It’s not Cuban’s image, which admittedly is obnoxious at best, that has caused Dirk his less than stellar reputation as a playoff superstar. It’s his track record.
The conspiracy theorists can conjure up ideas that ref’s screwed Dallas out of the 2006 Finals, but those who were watching saw a Miami team that charged the rim and a Dallas team unwilling to make the defensive adjustments necessary to stop them.
Whitlock makes a mistake in giving Cuban that much credit. At the end of the day we live in a sports world where you are judged by wins and losses. Points, efficiency rating and any other number that stat heads and columnists use to determine the value of a player fall out the window when final outcomes are determined.
Dirk losing the 2006 finals and being run out in the first round of the 2007 playoffs were enough to be seal his fate. Mark Cuban had nothing to do with it.
Perhaps Cuban has been the reason why Nowitzki hasn’t been the visible face of the franchise he should be, but having your face plastered on TV won’t restore your reputation or absolve you from cardinal basketball sins: like blowing a 2-0 lead in the playoffs.
Perhaps beyond Mark Cuban and Finals losses exists our insistence to put Dirk Nowitzki into a box the way we do with other athletes.
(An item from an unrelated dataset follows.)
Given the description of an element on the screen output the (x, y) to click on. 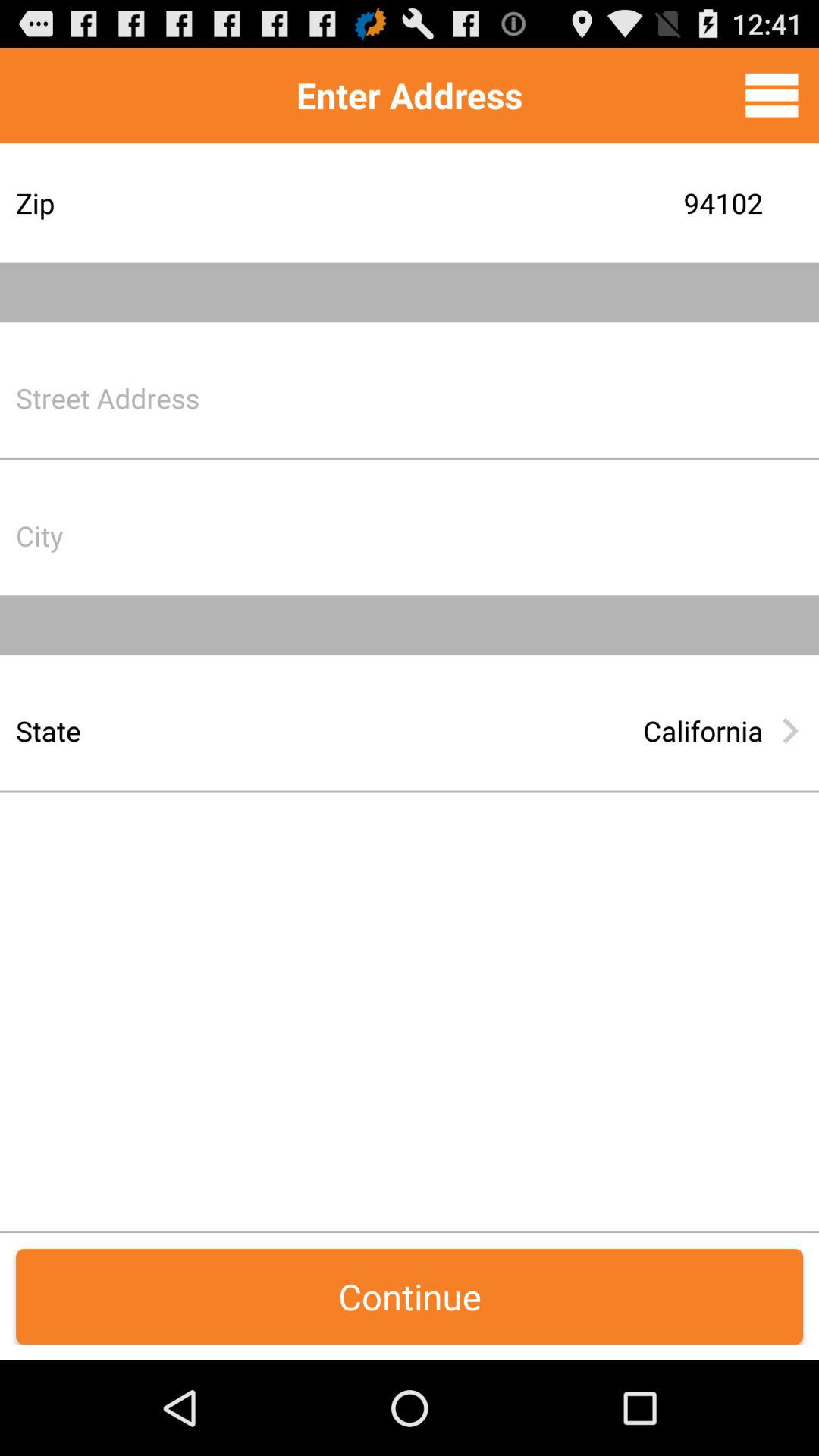
tap the 94102 item (527, 202)
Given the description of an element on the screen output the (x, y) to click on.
They are winners or losers, clutch performers or chokers, and once you are put into a box it’s tough to be pulled out.
Kobe has missed countless big shots, but Kobe exists in the clutch category and so no matter how many shots he misses, no matter how much he tries to force his greatness when he just doesn’t have it, he’s still clutch because that is what we have decided.
Our logic on winners and losers only goes so far. Dirk’s 2006 Mavericks were good enough to get to the NBA Finals so they must have been good enough to win. They had a 2-0 series lead so they must have been good enough to win.
But they didn’t. So case closed. Dirk choked.
But the Mavericks were unable to make adjustments as a team to stop the onslaught of a Wade and Shaq assault. So they weren’t good enough to win. They got beat by a better team.
Or in the 2007 playoffs, they were the one seed so they should have been good enough to beat Golden State. But Golden State was the one matchup that gave them fits. They were the one team equipped to beat the Mavericks and they did. It was a team wide collapse.
It’s that last part of the logic that escapes us because we, just like the news we read, makes us reactionary. We form opinions in an instant, and once we do we lock them in and move on to the next thing.
Dirk always has, and always will be one of the better NBA players to have played. His teams, at least up until this point have never been good enough to win. That’s the bottom line on Dirk Nowitzki.
Mark Cuban has nothing to do with that.